Kobo includes a handful of games on the Aura HD, including chess, word scramble, sudoku and six types of solitaire. Sudoku worked well, but the timed word scramble was severely hampered by the screen's lag time. You must be slow and deliberate, which is frustrating when a clock is counting down. Playing solitaire on an E Ink screen is also not ideal, as you don't get to see the red-and-black contrast of suits.
The Aura HD supports EPUB and Adobe DRM so you can borrow books from your public library and load books you've downloaded from sites such as Gutenberg.org. This e-reader also supports TXT, HTML, XHTML and RTF files so you can add your work documents to read on the go. You can also load and view image files, including JPEG, GIF, PNG and TIFF types.
Sharing and Notes
Unique to Kobo is the Reading Life feature, which tracks your reading habits using a wide range of data. The Aura HD knows how long you've read in a sitting, how far you are into all the books you own, the number of times you've turned pages, the average time you spend on a page and how long you will need to read at that pace to finish the book.
You can also earn Foursquare-style badges in Reading Life. We earned one badge for connecting our Kobo account to Facebook account, and another after reading for two hours straight. The Aura HD also lets you share your awards via your Facebook timeline, as well as share the name of the book you're reading with your friends, with a link to its Kobo page. However, you can't share passages from that book.
The Barnes & Noble Nook Simple Touch with GlowLight connects to more accounts, including Twitter and Google+. And you can share passages from within the text, or you can share just the book. The Amazon Kindle Paperwhite also connects to Twitter, in addition to Facebook, and allows you to share actual passages from books. But neither offers the bragging rights of telling the world that you've earned a badge for reading five times during the cocktail hours of 6 to 8 p.m., if that sort of thing appeals to you.
The Aura HD enables users to highlight text, take notes, share notes via Facebook, or even draw free-form notes using the Sketchpad and save them as PNG files. We had to be especially deliberate and slow while trying to highlight passages to make notes; otherwise, the device thought we were turning a page.
Kobo Aura HD's battery lasts up to two months with the light on or off, which matches the claim Amazon makes of the Kindle Paperwhite's endurance. Kobo's rating is based on approximately 30 minutes of reading per day and one page turn per minute. By comparison, the Nook Simple Touch with GlowLight claims one month with Wi-Fi off and GlowLight on. During our three days of periodical reading with the backlight on and off, and Wi-Fi on and off, we noted a 20 percent decrease in battery life.
There is no doubt that the Kobo Aura HD offers the highest resolution display with the brightest backlight option available.

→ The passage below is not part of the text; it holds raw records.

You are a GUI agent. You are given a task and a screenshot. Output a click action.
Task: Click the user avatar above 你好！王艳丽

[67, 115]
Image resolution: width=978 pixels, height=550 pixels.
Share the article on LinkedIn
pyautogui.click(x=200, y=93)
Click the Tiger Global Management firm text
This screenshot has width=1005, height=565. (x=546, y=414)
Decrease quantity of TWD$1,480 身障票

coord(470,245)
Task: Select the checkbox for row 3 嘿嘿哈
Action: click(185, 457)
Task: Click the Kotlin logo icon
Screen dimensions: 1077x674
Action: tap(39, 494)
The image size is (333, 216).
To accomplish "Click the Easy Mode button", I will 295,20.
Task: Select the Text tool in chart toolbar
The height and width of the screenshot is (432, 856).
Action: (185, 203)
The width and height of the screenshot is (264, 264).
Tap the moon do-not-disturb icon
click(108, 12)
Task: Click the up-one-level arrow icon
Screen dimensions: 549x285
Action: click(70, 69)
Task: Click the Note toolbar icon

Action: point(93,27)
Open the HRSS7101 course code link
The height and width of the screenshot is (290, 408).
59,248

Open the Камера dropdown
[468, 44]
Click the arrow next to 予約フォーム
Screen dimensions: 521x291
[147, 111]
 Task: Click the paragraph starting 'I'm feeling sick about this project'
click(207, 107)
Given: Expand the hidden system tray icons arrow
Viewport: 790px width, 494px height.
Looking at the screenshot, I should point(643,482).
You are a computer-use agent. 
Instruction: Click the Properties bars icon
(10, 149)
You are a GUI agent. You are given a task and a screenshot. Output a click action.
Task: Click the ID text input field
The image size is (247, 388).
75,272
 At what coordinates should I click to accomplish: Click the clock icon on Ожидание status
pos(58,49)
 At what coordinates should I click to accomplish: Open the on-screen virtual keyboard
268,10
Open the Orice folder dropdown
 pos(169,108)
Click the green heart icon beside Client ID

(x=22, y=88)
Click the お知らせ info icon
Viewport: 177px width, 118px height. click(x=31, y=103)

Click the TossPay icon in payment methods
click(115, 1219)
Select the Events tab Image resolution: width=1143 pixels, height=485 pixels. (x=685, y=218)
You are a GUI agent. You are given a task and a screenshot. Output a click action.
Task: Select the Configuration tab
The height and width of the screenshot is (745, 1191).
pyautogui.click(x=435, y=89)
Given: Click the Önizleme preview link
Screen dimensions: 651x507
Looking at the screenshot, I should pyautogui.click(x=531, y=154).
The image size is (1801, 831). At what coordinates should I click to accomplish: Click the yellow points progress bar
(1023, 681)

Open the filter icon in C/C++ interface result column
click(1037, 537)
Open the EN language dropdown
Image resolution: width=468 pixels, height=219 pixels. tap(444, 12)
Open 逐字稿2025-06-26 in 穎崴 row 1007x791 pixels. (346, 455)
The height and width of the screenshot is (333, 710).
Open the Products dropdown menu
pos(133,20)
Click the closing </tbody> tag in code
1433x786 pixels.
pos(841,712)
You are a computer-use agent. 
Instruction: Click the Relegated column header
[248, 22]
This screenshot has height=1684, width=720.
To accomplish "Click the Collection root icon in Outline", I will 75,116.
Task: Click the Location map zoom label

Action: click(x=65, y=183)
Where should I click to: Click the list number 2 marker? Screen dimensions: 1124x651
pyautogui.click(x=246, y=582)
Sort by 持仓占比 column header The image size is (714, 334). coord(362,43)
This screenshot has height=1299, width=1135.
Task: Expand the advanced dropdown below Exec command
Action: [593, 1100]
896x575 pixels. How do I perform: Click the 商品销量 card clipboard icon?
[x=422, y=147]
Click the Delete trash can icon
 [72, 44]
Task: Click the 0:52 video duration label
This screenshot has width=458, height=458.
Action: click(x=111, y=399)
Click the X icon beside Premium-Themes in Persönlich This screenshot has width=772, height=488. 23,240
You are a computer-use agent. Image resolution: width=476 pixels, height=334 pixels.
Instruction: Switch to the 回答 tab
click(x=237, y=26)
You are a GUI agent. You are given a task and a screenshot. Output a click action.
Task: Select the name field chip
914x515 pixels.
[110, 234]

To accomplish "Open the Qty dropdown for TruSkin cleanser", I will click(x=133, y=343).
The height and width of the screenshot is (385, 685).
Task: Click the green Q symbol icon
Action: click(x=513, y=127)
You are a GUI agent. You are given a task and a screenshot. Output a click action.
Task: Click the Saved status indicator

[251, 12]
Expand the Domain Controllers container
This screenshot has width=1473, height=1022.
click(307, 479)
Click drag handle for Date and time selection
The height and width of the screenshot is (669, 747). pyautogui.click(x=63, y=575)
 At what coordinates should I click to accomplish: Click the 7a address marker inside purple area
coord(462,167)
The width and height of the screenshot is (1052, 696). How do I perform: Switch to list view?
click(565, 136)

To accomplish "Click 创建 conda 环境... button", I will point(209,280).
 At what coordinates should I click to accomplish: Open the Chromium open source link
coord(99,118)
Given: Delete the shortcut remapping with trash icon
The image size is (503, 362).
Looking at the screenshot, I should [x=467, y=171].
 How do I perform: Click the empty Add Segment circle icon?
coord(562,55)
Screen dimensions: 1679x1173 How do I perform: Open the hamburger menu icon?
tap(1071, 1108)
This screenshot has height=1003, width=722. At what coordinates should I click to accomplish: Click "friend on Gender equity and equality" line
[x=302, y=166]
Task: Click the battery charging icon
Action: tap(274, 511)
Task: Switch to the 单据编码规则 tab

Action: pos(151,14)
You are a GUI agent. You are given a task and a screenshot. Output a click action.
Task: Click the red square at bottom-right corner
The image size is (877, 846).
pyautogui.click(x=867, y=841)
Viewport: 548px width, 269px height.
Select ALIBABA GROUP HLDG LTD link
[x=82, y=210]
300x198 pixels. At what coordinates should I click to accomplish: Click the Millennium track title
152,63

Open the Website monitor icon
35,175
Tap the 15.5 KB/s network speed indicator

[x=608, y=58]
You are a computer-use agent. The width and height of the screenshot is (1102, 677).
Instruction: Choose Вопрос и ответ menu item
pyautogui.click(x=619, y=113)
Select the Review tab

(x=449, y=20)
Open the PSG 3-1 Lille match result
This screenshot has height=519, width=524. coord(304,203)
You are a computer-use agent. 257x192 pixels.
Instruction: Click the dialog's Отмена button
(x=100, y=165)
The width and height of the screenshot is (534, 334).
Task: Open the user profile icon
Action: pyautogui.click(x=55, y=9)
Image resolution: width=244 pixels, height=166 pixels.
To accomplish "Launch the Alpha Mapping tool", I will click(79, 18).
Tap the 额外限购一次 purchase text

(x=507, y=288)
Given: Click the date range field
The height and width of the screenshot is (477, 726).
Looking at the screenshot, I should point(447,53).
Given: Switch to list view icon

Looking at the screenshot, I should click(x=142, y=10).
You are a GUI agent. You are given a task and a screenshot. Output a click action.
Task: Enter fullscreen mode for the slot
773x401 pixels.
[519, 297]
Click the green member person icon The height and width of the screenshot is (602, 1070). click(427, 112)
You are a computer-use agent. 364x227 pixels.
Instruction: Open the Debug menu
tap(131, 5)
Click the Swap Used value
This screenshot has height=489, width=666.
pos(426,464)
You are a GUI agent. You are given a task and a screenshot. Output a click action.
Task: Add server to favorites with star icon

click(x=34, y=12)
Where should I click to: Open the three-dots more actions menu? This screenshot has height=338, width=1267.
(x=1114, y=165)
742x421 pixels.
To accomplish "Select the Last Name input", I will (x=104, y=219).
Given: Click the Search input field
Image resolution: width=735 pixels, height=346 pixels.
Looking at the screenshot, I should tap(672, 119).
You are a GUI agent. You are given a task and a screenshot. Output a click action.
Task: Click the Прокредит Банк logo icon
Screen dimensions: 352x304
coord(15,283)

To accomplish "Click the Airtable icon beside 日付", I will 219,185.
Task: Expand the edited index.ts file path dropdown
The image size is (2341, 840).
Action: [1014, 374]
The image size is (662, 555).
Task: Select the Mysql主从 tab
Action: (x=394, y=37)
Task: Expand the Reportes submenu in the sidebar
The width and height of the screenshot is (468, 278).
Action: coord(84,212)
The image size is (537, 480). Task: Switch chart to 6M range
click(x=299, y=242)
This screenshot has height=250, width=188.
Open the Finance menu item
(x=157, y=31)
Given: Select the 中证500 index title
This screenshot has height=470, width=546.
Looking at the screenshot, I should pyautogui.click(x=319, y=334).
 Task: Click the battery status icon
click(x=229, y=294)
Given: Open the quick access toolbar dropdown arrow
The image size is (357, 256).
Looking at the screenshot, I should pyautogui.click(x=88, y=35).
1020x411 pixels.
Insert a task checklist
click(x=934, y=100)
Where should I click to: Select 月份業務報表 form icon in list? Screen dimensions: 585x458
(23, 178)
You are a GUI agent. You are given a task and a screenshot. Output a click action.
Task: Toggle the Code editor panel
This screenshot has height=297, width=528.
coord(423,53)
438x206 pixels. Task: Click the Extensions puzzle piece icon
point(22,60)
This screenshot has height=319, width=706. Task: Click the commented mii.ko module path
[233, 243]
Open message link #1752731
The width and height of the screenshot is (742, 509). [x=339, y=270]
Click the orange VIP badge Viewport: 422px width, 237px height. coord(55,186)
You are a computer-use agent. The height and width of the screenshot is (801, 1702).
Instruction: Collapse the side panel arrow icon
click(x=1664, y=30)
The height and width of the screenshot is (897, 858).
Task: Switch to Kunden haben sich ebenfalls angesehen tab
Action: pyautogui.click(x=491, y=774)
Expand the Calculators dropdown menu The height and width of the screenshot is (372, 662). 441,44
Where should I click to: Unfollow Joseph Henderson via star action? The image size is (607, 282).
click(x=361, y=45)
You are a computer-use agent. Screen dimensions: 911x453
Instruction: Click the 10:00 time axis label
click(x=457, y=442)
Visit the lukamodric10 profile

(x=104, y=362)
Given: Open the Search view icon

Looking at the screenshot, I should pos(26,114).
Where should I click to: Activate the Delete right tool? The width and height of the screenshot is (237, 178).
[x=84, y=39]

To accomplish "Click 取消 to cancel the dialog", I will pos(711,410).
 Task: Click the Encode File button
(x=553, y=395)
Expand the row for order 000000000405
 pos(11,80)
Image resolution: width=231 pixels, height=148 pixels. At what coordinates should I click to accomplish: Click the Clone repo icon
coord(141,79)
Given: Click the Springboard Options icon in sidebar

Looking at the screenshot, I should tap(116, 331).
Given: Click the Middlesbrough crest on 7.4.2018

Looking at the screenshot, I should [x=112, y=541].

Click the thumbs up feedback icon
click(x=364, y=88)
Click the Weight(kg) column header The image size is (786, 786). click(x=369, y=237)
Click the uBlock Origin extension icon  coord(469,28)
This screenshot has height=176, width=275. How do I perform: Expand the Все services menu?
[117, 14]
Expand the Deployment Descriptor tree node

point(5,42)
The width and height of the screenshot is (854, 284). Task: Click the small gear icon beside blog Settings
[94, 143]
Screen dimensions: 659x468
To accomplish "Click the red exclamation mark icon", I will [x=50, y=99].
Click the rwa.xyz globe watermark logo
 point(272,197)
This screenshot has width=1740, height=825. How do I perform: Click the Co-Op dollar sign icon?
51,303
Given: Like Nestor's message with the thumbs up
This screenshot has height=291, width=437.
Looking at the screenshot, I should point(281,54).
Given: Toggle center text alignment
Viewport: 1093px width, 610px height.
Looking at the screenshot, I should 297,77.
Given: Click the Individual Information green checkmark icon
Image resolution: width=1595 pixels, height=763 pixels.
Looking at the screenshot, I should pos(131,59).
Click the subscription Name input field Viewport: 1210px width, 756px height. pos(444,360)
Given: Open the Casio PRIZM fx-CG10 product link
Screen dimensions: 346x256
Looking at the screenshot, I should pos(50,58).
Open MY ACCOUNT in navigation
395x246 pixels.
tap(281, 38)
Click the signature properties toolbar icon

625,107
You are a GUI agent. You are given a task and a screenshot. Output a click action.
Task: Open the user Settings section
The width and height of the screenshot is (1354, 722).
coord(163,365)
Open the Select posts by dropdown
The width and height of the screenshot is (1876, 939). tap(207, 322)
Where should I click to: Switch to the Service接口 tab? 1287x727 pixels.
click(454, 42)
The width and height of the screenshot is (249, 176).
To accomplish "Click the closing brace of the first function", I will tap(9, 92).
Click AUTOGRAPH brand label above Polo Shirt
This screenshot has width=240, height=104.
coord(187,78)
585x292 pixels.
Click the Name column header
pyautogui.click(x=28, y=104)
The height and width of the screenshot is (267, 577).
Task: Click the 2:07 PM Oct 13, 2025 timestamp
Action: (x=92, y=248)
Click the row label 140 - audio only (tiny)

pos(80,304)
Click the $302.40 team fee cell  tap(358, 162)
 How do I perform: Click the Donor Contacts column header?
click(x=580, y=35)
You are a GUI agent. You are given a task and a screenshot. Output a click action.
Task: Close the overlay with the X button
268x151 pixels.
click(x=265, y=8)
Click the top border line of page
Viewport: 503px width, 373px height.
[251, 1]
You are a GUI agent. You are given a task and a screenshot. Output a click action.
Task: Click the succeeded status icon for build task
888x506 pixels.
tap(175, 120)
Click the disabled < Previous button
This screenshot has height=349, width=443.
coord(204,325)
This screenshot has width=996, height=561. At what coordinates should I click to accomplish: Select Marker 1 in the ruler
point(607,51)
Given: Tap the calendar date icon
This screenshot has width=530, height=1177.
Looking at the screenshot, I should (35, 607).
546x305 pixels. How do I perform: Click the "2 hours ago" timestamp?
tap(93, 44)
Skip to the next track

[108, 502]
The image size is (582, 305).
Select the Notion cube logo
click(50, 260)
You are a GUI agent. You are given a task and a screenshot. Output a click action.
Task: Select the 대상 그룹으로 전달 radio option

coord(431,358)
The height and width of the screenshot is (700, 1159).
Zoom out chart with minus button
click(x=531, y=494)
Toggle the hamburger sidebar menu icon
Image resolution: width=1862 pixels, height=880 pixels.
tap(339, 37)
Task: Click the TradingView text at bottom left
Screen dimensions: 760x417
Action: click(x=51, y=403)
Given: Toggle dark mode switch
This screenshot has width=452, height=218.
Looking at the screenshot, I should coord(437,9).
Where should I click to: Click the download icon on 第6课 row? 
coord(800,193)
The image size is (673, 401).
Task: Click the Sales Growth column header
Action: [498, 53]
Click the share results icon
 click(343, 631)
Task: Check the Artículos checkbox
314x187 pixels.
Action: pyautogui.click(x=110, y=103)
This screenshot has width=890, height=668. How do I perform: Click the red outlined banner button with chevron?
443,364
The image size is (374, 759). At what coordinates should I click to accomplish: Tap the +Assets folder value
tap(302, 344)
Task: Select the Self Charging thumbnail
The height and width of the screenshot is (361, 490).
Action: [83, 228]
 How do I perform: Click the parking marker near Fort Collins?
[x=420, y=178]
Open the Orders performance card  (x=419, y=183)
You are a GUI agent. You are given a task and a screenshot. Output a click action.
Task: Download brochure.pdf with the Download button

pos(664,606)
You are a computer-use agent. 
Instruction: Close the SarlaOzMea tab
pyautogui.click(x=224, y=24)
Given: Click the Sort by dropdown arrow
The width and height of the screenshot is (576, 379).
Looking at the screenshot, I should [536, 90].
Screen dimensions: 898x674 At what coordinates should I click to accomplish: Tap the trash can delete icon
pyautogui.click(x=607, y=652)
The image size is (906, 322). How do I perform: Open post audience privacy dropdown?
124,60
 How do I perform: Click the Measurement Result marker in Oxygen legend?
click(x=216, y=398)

We found it quite pleasurable to read for extended periods with this E Ink e-reader. But hardware is only half the equation. For $50 less, the Amazon Kindle Paperwhite offers less expensive books, more social options and the ability to lend your e-books to friends and family.
You can also pick up an original Kindle Fire HD tablet for $10 less than this Kobo, providing access to a much wider array of content, apps and games in full color. However, the Fire HD isn't optimized for reading. If screen clarity is key for your eyes and you prefer more of a single-purpose device, the Aura HD will satisfy.